** TASKS TO COMPLETE **
A - From the Sentra transmission thread, return the passage from "## topz (May" to "is about normal.", copied word for word.
B - In the Sentra transmission thread, what did azkicker0027 use to treat the clutch cable before replacing it?

** PAGE TEXT **
Thanks for all your help guys and gals!

EDIT: Thought I'd add a smilie for dramatic effect! :newbie:

Justin


----------



## MHF-F150 (Dec 14, 2011)

Additional details: Found out that the transmission in this 96 Sentra 5spd recently had its fluid drained back in July of this year 5-6 months ago. Do you think it could simply be low on fluid?

Of course any thoughts or suggestions are appreciated.

Justin


----------



## IanH (Feb 11, 2003)

no its not low on fluid.

when they changed it they put in regular fluid, or maybe GL5 that's even worse.

You need GL4 synthetic fluid. I use and used on both B14's Redline MT-90


----------



## MHF-F150 (Dec 14, 2011)

IanH said:


> no its not low on fluid.
> 
> when they changed it they put in regular fluid, or maybe GL5 that's even worse.
> 
> You need GL4 synthetic fluid. I use and used on both B14's Redline MT-90


Ouch! I'm gonna pull my mothers receipt and see if it is documented there. Otherwise, I'm gonna give the shop a call and see if they know what they used.

Real weird though that they would use the wrong fluid. I have used this shop since 1996, and know the owner and servicemen quite well. They replaced the clutch in this Sentra, have done tranny fluid service on my wife's Altima, diff/transfer case flushes on some of my old trucks, and they have always used the correct fluids before.

But just in case I'll double check what they used. And if they used the incorrect fluid, will have them replace it on their dime of course. BUT, what could be the potential damaging impacts of them using the incorrect fluids, or the fluids you mentioned?

Thanks again!

Justin


----------



## IanH (Feb 11, 2003)

There is nothing wrong with using regular Gl4 or *compatible* GL4/5, it normally wont cause any damage except it causes poor engagement and shifting when cold.

A synthetic made specifically for manual gearboxes costs a lot more, but will cure your cold shift problems and improve even hot shifting due to better syncro engagement.

I have had this problem with several brands of manual box, and use Redline MT90 now.
Saves doing the job twice.

However GL5 has additive which can give corrosion and very poor shifting, it unlikely your shop used this, but DIY's have when they go to Autoparts store and its all they can find, and get told its better than straight GL4.


----------



## topz (May 15, 2006)

Check your clutch cable. It might just need a bit tightening/adjustment.


----------



## IanH (Feb 11, 2003)

he said there was 1/4 to 1/2 play at clutch pedal, this is about normal.
From memory the spec is .25 at the gearbox clutch operating arm, so this would be maybe an inch at the pedal. I ran mine closer to 0.1 because I prefer a higher engagement point.


----------



## azkicker0027 (May 31, 2002)

topz said:


> Check your clutch cable. It might just need a bit tightening/adjustment.


i agree. the way the cable kinks and bends near the firewall and how this issue is heat/temperature related, I'd say check the cable and see if it binds inside the sheathing. i used to treat mine with wd-40 until i replaced it along with the clutch job.


----------

** Collection entries **
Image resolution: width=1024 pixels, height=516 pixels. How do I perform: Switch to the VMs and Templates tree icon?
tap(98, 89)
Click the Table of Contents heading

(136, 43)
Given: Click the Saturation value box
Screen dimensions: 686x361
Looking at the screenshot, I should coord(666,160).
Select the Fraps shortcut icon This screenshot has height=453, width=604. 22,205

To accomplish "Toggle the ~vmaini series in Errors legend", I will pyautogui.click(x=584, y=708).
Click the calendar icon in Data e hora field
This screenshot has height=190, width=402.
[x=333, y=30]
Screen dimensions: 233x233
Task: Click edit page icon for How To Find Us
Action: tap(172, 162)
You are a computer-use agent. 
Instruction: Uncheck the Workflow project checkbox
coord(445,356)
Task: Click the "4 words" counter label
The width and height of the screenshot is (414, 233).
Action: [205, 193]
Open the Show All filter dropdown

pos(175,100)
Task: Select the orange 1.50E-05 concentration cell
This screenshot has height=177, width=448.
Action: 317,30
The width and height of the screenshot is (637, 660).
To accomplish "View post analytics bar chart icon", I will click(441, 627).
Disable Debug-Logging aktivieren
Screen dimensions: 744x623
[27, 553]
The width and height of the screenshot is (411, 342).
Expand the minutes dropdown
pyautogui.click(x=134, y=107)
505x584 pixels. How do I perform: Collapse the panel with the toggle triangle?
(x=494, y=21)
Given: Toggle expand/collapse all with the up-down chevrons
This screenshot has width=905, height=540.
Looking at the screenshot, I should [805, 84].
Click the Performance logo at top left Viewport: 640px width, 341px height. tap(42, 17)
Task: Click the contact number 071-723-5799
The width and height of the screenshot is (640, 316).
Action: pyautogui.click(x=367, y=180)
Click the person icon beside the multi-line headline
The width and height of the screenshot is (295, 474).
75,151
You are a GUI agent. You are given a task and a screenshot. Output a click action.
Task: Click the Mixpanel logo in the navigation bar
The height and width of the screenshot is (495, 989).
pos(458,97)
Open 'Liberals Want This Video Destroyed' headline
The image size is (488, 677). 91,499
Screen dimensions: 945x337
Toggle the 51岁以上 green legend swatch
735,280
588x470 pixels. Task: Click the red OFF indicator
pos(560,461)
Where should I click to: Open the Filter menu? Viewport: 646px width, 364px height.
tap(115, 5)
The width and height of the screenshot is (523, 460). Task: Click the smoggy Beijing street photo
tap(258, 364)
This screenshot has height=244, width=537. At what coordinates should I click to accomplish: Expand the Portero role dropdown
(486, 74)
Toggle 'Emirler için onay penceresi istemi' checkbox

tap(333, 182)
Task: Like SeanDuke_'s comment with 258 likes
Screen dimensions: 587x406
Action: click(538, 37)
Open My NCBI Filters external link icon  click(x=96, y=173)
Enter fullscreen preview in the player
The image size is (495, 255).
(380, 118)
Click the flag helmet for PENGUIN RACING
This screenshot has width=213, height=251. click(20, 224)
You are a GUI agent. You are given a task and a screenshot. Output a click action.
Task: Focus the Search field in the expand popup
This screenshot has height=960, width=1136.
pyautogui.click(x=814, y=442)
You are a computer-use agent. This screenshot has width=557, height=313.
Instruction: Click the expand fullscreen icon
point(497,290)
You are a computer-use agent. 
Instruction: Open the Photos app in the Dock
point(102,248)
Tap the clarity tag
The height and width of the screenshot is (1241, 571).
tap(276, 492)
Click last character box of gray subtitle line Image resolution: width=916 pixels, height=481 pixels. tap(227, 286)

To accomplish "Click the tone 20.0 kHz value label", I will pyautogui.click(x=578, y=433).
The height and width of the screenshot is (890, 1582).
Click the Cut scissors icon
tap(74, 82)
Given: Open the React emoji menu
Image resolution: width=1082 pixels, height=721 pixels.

** IN RESPONSE **
A -
## topz (May 15, 2006)

Check your clutch cable. It might just need a bit tightening/adjustment.


----------



## IanH (Feb 11, 2003)

he said there was 1/4 to 1/2 play at clutch pedal, this is about normal.

B - WD-40